Economics Committee Chairman Eitan Cabel embraced the demonstrators’ representatives who wore reflective vests in the meeting, shook their hands and said: “Your fight is our fight.”
David Mizrahi, who organized the protests, said “the cost of living touches so many families…If the price of electricity goes up one shekel, we will plan protests the likes of which haven’t been seen in the State of Israel.”
Several major food companies announced they will be raising prices
. Regulated dairy products are expected to go up in price by 2-5%, regulated bread prices will rise 3.5%. Electricity prices are planned to increase by 7%. In response, the government appointed economist Prof. Yaron Zelika to lead a committee that would recommend ways to lower the cost of living, but the increased tariffs are expected to go into effect too soon for the committee to stop them.
Last week, inspired by the riots in Paris, Israelis took to the streets of Tel Aviv in yellow vests to protest the planned price hikes. Some of the organizers are those who orchestrated the weekly protest against Prime Minister Benjamin Netanyahu that lasted over a year, as well as Meretz activists, according to a Channel 10 report.
Meanwhile, in a Channel 2 poll over the weekend, Finance Minister Moshe Kahlon’s party dropped from its current 10 seats to 5.
The opposition has focused on the projected rise in the cost of living to blast the coalition, and in that vein, Zionist Union chairman Avi Gabbay made a rare appearance in a Knesset meeting.
“The government lost control over the cost of living,” Gabbay lamented.
Gabbay was Environmental Protection Minister in the current government for over a year, before resigning and joining the Labor Party, which is two-thirds of the Zionist Union bloc. He was the sole minister to vote against the government’s plan to export natural gas, which he cited on Tuesday as the reason for the rising price of electricity.

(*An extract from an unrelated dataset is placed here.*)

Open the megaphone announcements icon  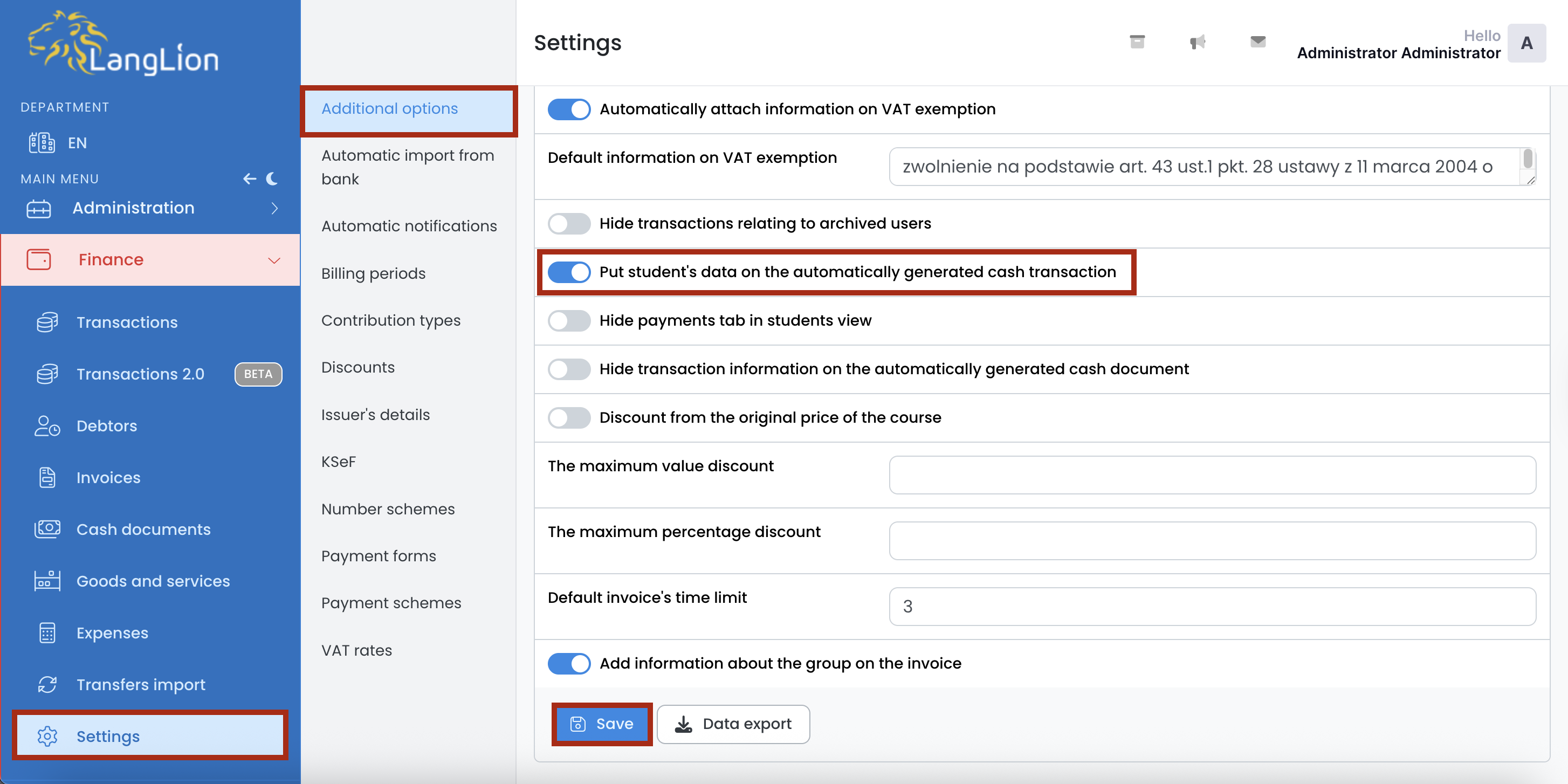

“Natural gas is at the price of $6 instead of half of that,” Gabbay argued. “We have to lower the price of gas, and that will lower the cost of electricity by 20%. That is the real solution. The gas plan is not balanced, because it only serves the gas companies and not the public.”
Gabbay warned that “businesses are looking for opportunities to raise prices, and they succeed as long as the regulator or the public does not limit them…Raising prices is the natural process of the market, which hurts the consumers. Therefore, there is the government, to constantly create reforms that will balance out the market’s tendency and lead to lower prices.”

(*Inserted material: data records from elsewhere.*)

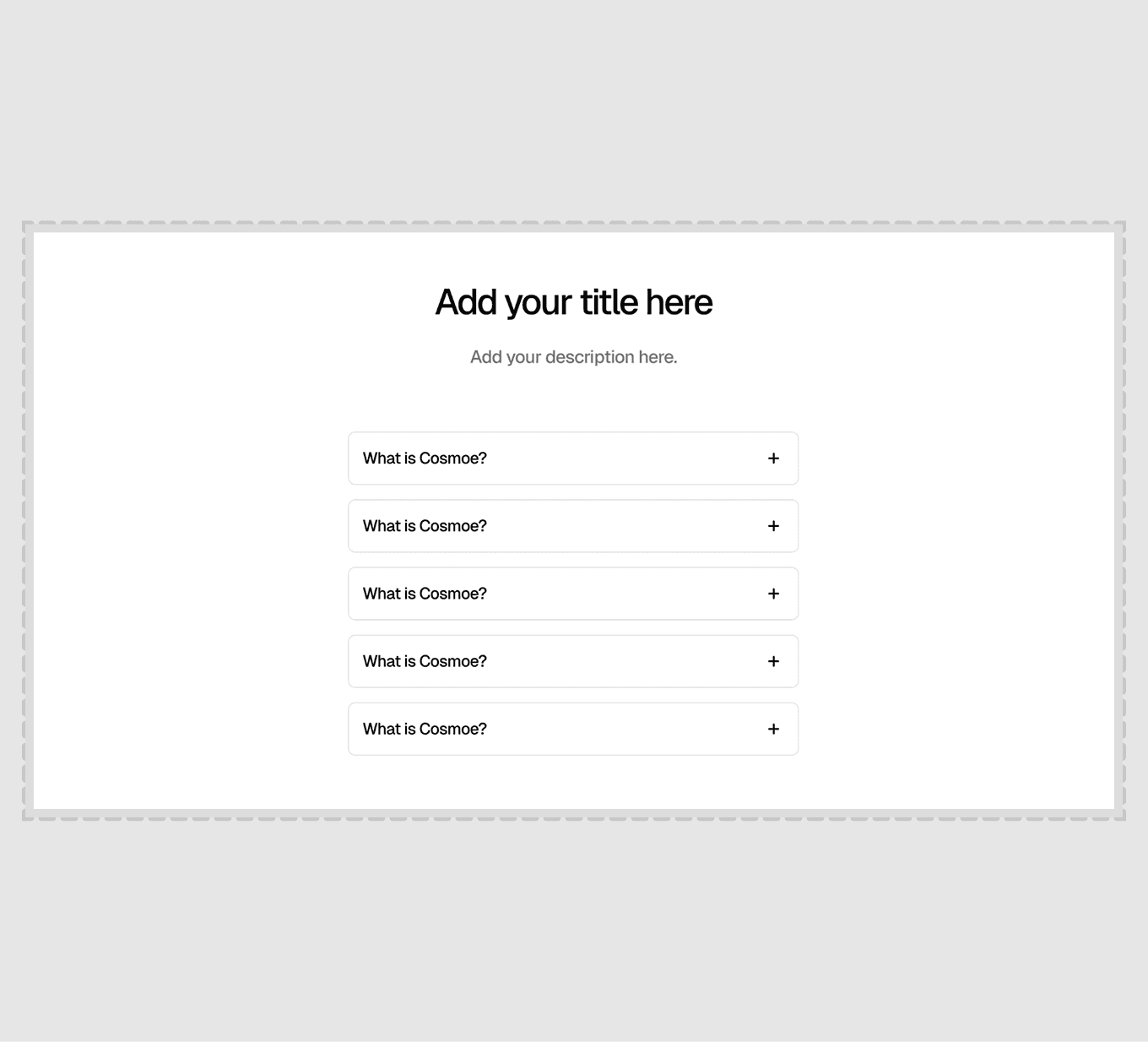Select the "Add your description here." text
Viewport: 1148px width, 1042px height.
pos(574,357)
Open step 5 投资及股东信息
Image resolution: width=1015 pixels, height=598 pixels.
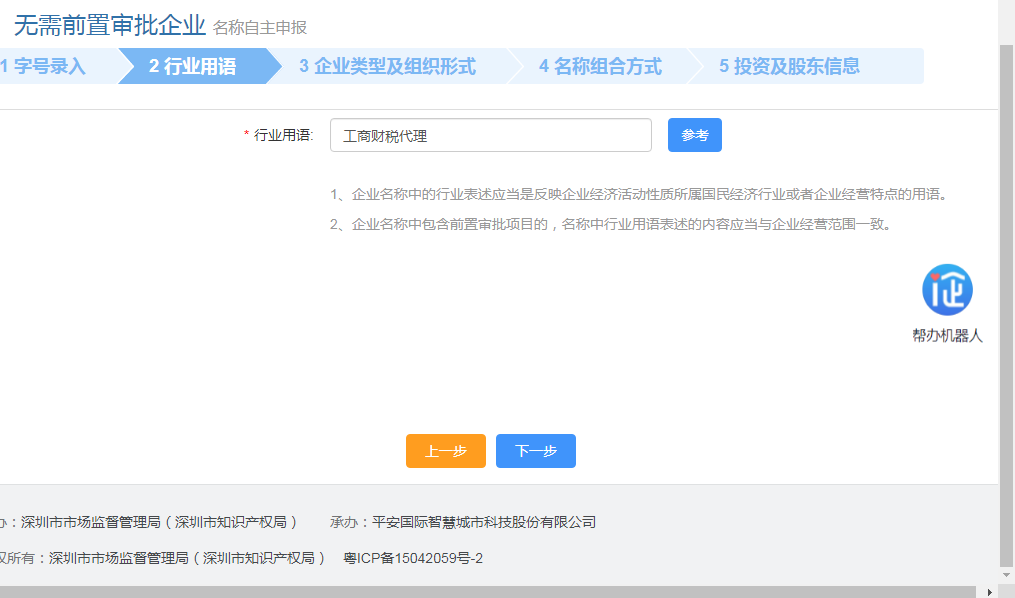[789, 67]
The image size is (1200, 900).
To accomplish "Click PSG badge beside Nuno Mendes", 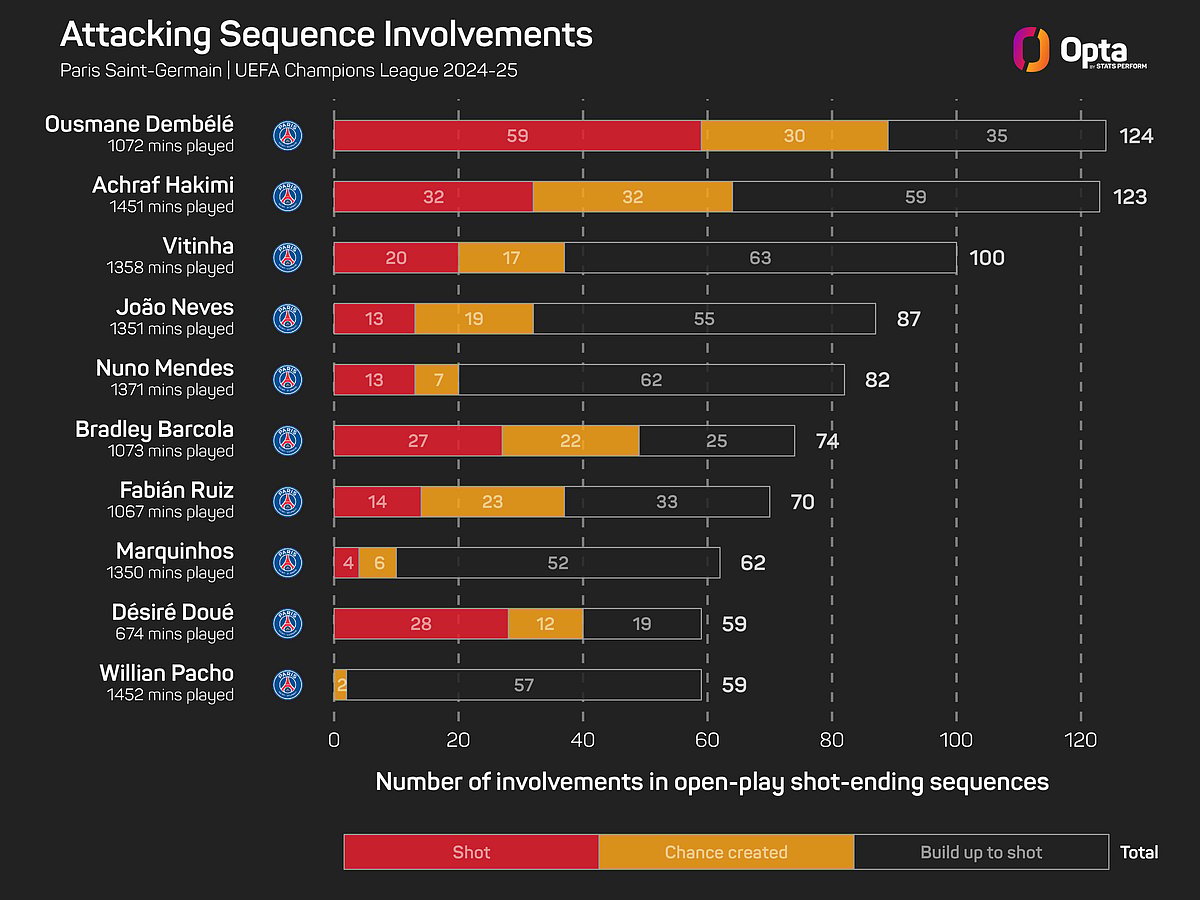I will 288,380.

Electricity Authority Chairman Asaf Eilat responded that while “the rise is very sharp,” the company seeks to keep the price of electricity low, and that in the past five years it dropped 10%. In addition, he said that Israel is among the developed countries with the lowest electricity prices.
Cabel responded: “Don’t give examples from the world, because in other countries there is competition in the electricity market.”
Kulanu faction chairman Roy Folkman objected to the tenor of the meeting, saying “Gabbay only has one spin since he entered politics…He wasn’t in one meeting about reforms to help the public and didn’t state one fact.”
On Monday, Finance Minister Moshe Kahlon said of the protests: “You can take off the vests; we’re taking care of it…in the last 3 and-a-half years, the cost of electricity, water and food went down. We subsidized daycare, opened saving accounts for all children, reduced social gaps and marginal populations got the opportunity to live with much more. Salaries grew significantly, by 12%.”
A flood of opposition MKs released statements after the meeting saying the government failed to keep the cost of living down.
Meanwhile, on Monday night, the opposition voted down a bill to benefit consumers, which was pushed by one of its own members, and celebrated victory over the coalition.
The bill, proposed by Folkman and promoted by Cabel, would require a guarantee by renovation contractors that any work costing over NIS 20 will last a year or will be repaired for free.
Yesh Atid faction chairman Ofer Shelah said voting down the bill is “part of the battle against this unstable government. The coalition is asking innocently, why are we voting down a good law?”
Shelah’s response is that he has proposed laws meant to have the Security Cabinet operate more professionally, and ministers have said that they think it’s a good idea – and then voted against it.
“That’s the security cabinet. That’s the body that sends our soldiers into danger, the body that decides when we go to war, that decides if we sign diplomatic agreements. It’s not about renovations. You have audacity to talk this way,” Shelah said.
Zionist Union faction chairman Yoel Hasson argued that if enough coalition MKs had shown up, they could have approved the bill: “It’s unpleasant to see coalition MKs falling asleep. They should learn the message. We don’t work for them.”
Opposition rebel MK Robert Tivaev (Zionist Union), however, said it looks like “a bunch of populists applauding themselves for hurting citizens.”